1 The Court may take judicial notice of this information, as it is publicly available on a governmental website. See Vanderklok v. United States, 868 F.3d 189, 205 (3d Cir. 2017). All inmates in the DOC system are screened for COVID-19 when they leave a DOC facility and when they return to the DOC facility. See id. The DOC has also designated SCI-Smithfield as a dedicated reception site for all incoming male inmates. See id. At SCI-Smithfield, the inmates are “screened, tested and monitored for COVID-19 before

being sent through the system.” See id. Any inmates with flu-like symptoms are not accepted into the system. See id. Inmates are provided disposable masks and are strongly encouraged to use them. See id. They are provided materials to clean their cells regularly. See id. The DOC has also implemented safety measures with regard to its staff. All individual staff members entering a facility are screened for COVID-19, and any individual who is exhibiting a fever of at least 100 degrees or any signs of cold or flu is not allowed to enter the facility. See id. Masks are required for all staff members in DOC facilities. See id. Staff are also provided personal protective equipment, which is worn according to CDC guidelines. See id.
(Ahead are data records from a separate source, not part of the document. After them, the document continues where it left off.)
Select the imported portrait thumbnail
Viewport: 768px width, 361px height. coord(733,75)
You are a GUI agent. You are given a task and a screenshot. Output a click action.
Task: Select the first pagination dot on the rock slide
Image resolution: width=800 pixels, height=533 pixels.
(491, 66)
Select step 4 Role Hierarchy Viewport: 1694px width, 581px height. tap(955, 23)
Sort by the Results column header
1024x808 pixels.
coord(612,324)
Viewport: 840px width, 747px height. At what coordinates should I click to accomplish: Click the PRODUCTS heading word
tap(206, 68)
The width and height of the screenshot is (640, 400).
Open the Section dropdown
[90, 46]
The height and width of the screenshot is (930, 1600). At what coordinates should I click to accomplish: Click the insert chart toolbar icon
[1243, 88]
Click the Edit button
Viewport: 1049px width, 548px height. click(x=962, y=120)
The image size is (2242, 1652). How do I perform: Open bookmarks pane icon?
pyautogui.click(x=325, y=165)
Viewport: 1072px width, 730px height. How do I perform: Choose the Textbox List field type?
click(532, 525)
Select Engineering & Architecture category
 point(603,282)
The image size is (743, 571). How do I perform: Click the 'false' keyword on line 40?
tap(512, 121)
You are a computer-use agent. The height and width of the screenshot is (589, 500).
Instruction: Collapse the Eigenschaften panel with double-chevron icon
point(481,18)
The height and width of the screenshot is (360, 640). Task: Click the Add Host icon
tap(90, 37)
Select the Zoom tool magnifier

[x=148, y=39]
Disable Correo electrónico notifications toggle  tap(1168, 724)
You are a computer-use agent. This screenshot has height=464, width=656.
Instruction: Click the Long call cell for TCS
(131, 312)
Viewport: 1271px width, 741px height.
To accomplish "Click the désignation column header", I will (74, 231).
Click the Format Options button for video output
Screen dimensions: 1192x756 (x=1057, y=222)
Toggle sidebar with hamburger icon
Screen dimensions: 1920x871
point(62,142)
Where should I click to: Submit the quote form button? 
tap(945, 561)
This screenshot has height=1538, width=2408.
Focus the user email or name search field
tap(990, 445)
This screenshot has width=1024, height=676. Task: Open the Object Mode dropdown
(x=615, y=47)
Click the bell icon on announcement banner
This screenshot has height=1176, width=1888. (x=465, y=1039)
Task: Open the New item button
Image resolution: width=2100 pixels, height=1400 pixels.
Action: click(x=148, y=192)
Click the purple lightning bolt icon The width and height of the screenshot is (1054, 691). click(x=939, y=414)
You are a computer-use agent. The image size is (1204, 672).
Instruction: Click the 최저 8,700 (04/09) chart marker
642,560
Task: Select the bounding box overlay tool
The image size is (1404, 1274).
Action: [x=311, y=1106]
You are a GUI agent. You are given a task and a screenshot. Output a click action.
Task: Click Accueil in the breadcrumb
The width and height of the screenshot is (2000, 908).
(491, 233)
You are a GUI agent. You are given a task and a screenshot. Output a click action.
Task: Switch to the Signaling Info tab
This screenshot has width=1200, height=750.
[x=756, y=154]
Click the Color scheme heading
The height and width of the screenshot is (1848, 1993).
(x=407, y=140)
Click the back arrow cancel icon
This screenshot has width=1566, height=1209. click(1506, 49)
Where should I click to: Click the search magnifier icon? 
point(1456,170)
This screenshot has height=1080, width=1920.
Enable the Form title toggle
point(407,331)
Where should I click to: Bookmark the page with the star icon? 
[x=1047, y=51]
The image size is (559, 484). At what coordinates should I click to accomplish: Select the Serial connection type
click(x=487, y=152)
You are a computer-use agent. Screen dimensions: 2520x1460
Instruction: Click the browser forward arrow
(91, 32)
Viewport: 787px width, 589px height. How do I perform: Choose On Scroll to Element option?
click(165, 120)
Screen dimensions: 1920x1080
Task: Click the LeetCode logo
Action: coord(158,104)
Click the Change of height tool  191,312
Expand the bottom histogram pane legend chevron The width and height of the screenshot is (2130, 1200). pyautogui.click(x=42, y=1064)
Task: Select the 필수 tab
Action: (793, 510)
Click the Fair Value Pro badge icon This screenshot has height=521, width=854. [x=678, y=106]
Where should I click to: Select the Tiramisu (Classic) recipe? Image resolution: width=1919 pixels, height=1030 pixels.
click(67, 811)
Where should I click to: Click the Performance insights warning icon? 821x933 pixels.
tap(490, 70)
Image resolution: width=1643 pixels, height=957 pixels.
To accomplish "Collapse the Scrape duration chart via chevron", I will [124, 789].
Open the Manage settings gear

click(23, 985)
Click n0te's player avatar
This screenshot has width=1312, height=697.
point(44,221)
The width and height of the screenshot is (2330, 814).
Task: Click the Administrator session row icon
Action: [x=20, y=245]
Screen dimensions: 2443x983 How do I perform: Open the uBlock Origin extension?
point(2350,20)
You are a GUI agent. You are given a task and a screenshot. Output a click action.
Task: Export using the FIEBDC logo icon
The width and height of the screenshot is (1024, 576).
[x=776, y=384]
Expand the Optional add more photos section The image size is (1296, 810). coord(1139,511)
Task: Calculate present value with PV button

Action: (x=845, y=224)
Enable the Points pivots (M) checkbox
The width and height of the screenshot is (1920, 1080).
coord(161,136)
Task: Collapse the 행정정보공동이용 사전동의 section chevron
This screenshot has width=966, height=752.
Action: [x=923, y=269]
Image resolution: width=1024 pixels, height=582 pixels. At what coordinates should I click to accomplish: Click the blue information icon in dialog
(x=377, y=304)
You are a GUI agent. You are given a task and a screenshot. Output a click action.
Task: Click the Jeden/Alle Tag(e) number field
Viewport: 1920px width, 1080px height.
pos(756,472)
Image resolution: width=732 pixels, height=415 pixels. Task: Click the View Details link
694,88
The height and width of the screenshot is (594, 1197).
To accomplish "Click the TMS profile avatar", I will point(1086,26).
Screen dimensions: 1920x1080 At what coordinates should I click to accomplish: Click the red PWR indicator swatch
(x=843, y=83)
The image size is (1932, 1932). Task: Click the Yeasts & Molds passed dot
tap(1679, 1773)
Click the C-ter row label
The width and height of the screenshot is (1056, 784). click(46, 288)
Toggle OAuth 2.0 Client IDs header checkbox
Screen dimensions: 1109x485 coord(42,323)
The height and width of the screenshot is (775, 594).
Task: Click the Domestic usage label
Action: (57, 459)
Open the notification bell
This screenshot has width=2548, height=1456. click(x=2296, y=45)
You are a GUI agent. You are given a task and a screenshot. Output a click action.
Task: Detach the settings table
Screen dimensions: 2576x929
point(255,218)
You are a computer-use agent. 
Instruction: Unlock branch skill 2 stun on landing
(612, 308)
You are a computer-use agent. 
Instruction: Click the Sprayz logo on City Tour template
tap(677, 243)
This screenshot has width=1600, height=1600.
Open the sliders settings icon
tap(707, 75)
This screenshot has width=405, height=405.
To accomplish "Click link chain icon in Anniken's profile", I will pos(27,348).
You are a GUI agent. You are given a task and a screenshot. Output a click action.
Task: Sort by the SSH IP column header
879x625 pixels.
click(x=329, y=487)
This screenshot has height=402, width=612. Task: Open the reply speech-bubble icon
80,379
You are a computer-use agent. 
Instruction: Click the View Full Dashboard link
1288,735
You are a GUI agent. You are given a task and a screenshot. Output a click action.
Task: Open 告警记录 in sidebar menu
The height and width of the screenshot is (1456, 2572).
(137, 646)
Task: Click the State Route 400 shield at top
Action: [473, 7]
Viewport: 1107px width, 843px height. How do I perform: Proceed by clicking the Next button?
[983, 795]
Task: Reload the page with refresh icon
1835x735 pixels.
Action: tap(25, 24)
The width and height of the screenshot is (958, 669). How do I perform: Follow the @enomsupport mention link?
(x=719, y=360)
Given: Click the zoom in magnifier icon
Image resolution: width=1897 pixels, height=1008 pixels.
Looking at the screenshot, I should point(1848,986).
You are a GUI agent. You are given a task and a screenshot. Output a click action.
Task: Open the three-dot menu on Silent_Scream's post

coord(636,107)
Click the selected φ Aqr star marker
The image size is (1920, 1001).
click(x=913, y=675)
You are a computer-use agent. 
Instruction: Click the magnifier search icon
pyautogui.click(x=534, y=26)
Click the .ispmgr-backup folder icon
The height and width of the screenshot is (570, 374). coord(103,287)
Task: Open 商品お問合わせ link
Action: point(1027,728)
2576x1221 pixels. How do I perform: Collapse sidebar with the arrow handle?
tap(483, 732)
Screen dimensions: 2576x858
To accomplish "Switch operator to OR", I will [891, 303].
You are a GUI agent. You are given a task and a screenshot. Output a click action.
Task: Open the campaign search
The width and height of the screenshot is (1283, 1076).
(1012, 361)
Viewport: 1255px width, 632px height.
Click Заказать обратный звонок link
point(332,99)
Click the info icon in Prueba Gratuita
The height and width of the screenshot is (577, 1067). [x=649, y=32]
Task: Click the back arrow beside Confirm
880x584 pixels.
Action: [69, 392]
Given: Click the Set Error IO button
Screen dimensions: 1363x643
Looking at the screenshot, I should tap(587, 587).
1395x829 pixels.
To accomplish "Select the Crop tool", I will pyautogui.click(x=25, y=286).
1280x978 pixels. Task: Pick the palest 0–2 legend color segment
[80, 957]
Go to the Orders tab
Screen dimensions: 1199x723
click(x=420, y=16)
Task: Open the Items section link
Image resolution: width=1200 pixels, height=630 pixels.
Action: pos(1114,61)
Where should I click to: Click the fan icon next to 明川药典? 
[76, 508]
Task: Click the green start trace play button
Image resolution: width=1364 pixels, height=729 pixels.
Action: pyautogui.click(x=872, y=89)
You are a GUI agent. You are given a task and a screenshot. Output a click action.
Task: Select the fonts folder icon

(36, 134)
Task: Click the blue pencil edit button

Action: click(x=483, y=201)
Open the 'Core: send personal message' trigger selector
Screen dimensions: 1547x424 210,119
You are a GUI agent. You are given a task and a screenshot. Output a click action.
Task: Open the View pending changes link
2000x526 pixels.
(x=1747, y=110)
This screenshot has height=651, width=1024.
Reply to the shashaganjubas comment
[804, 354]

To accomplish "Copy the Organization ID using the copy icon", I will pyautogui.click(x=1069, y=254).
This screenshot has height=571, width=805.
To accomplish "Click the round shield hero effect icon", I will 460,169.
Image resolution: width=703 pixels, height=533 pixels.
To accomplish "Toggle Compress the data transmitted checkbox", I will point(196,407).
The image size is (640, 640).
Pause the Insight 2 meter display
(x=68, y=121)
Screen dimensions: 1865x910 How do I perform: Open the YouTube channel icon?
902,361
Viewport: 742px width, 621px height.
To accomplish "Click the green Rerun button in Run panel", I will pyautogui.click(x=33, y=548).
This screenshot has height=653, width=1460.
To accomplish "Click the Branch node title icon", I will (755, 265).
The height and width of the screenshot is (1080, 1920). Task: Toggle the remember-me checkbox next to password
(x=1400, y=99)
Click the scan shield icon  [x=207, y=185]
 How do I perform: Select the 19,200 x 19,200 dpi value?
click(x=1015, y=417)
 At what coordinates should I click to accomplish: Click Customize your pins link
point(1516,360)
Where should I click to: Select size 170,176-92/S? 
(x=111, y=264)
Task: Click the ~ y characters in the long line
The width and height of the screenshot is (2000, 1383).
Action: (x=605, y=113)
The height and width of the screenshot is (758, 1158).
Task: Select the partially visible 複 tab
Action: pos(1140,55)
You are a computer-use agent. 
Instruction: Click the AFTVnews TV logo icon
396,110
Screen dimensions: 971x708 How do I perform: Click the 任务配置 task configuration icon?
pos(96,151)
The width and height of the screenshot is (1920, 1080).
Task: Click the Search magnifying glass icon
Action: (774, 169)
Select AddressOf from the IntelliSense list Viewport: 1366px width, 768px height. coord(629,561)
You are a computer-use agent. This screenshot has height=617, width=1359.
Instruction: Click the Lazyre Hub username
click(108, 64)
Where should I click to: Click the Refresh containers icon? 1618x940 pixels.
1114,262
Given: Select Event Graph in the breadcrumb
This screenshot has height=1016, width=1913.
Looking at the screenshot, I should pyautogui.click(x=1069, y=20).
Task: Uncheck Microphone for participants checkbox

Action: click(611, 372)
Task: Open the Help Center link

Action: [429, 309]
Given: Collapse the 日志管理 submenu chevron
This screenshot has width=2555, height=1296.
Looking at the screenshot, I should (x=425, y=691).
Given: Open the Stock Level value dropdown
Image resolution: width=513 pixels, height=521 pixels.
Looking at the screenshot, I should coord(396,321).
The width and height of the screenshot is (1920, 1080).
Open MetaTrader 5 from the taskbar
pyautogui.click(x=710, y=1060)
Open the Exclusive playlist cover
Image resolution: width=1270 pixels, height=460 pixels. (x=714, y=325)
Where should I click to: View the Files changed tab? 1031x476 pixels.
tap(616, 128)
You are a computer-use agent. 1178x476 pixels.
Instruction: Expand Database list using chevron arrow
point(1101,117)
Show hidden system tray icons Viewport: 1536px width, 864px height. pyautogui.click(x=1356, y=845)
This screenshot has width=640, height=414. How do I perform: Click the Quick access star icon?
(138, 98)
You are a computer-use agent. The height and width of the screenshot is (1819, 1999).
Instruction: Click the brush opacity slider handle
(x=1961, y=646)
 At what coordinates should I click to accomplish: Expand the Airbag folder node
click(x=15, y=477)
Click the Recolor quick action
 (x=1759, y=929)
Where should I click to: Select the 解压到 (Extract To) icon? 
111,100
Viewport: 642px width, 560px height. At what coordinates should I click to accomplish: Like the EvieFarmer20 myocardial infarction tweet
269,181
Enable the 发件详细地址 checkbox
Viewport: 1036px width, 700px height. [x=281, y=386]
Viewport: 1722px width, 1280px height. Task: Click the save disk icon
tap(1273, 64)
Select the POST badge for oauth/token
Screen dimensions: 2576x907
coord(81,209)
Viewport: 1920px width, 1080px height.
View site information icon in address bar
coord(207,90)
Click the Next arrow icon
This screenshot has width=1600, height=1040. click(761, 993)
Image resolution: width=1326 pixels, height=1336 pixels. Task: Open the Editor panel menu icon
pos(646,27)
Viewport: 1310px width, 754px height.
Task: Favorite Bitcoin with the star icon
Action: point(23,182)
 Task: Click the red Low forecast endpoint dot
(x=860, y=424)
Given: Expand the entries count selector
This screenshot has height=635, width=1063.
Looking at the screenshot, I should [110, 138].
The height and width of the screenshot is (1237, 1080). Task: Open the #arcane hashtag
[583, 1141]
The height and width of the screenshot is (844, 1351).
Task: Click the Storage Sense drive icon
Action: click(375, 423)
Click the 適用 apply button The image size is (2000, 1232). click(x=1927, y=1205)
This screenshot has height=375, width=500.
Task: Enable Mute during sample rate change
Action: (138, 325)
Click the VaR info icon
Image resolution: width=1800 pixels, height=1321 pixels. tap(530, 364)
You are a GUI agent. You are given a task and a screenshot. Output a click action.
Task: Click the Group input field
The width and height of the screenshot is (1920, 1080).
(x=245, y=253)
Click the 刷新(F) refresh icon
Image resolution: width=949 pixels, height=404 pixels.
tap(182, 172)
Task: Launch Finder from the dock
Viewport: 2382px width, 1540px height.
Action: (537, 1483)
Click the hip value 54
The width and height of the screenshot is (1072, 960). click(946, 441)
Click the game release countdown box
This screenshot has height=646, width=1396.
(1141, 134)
The DOC regularly holds town hall meetings with its inmates to review sanitation guidelines and COVID-19 protocols. See id. The DOC also makes soap, masks, towels, and anti-bacterial spray available throughout its facilities, and soap is provided to inmates free of charge. (Id.) Radios and other equipment in DOC facilities are cleaned throughout the day. See id. II. LEGAL STANDARDS A. Motion to Dismiss Pursuant to Federal Rule of Civil Procedure 12(b)(6) Federal notice and pleading rules require the complaint to provide the defendant notice of the claim and the grounds upon which it rests. See Phillips v. Cty. of Allegheny, 515 F.3d 224, 232 (3d Cir. 2008). The plaintiff must present facts that, accepted as true, demonstrate a plausible right to relief. See Fed. R. Civ. P. 8(a). Although Federal Rule of Civil Procedure 8(a)(2) requires “only a short and plain statement of the claim showing that the pleader is entitled to relief,” a complaint may nevertheless be dismissed under Federal Rule of Civil Procedure

12(b)(6) for its “failure to state a claim upon which relief can be granted.” See Fed. R. Civ. P. 12(b)(6). When ruling on a motion to dismiss under Rule 12(b)(6), the Court accepts as true all factual allegations in the complaint and all reasonable inferences that can be drawn from them, viewed in the light most favorable to the plaintiff. See Ashcroft v. Iqbal, 556 U.S. 662, 679 (2009); In re Ins. Brokerage Antitrust Litig., 618 F.3d 300, 314 (3d Cir. 2010). To prevent dismissal, all civil complaints must set out “sufficient factual matter” to show that their claims are facially plausible. See Iqbal, 556 U.S. at 678; Fowler v. UPMC Shadyside, 578 F.3d 203, 210 (3d Cir. 2009). The plausibility standard requires more than a mere possibility that the defendant is liable for the alleged misconduct: “[W]here the well-pleaded facts do not permit the

court to infer more than the mere possibility of misconduct, the complaint has alleged – but it has not ‘show[n]’ – ‘that the pleader is entitled to relief.’” See Iqbal, 556 U.S. at 679 (citing Fed. R. Civ. P. 8(a)(2)).